The finance ministry stated that the revenues targeted in the state’s budget are EGP 517bn, which is less that the revenues expected to be collected during the current fiscal year.
El-Mahdy pointed out that this is “another mistake as the government is seeking to decrease the budget deficit through the decrease of the expenditure and not the increase of revenues”. Discussing means to increase the country’s revenues, El-Mahdy added that the government can issue licenses for mobile, fertilizers and cement to attract new investors.
Petroleum subsidies have been cut to EGP 104bn, compared to last year’s EGP 134.429bn – an approximate EGP 30bn decrease. Medhat Youssef, the former vice president of the Egyptian General Petroleum Corporation (EGPC), said that the “timing of this decision is to not place the burden of it on Al-Sisi [referring to him as the next president] or the coming government”.
A minimal EGP 200m increase was seen in the subsidies for necessary commodities, which according to El-Mahdy will represent “deterioration and not an increase due to the rate of inflation”.
An EGP 1.5bn decrease in the volume of investments was targeted in the new budget, with investments dropping from 63.7bn to EGP 62.2bn. Former Minister of Finance Momtaz El-Saeed said that this is an “attainable goal”.

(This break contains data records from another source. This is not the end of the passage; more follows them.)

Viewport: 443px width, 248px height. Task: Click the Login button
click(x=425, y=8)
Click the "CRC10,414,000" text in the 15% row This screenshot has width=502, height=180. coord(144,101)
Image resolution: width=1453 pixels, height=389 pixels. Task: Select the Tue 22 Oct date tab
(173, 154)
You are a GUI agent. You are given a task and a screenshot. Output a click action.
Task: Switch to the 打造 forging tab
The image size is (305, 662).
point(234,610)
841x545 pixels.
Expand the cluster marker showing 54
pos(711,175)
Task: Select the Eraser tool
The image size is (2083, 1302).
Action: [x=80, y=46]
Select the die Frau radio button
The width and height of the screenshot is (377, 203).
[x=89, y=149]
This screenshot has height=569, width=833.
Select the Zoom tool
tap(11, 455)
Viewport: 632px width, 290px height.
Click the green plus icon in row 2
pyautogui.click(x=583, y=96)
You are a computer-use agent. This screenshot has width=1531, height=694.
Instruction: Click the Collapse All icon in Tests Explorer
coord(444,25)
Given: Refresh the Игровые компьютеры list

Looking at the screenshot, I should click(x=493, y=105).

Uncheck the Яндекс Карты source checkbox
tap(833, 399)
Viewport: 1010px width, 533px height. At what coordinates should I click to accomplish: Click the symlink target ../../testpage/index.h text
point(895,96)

“This is the investment set for governmental bodies and it aims to represent the minimum goal of attracting investments,” El-Saeed.
Angus Blair, the CEO of Signet Institute, said that the government is just being “cautious”. “The government is just being realistic and is looking at the worst case scenario.”
El-Madhy said, however, that the government has not taken into consideration the stimulus plans it has previously announced, which mainly target an investment increase.
The healthcare budget increased by EGP9.5bn, surging from EGP 42.1bn in the FY 2013/2014 budget to EGP 51.6bn in the coming fiscal year’s budget. Expenditure on education jumped from EGP 93bn to EGP 105bn while expenditure on scientific research ascended by EGP 400m to reach EGP 1.8bn.
Minister of Finance Hany Kadry Dimian said that the government aims to increase the expenditure on healthcare, education and scientific research to reach 10% of the GDP by 2017, what would require an additional EGP 100bn.
The government is targeting a 3.2% growth rate in the GDP and an EGP 288bn budget deficit, around 12% of the GDP. The expected budget deficit for the current fiscal year is around 14% of the GDP. Around EGP 202bn is allocated to the interest payment of the public debts, which account for 25% of the total public expenditure.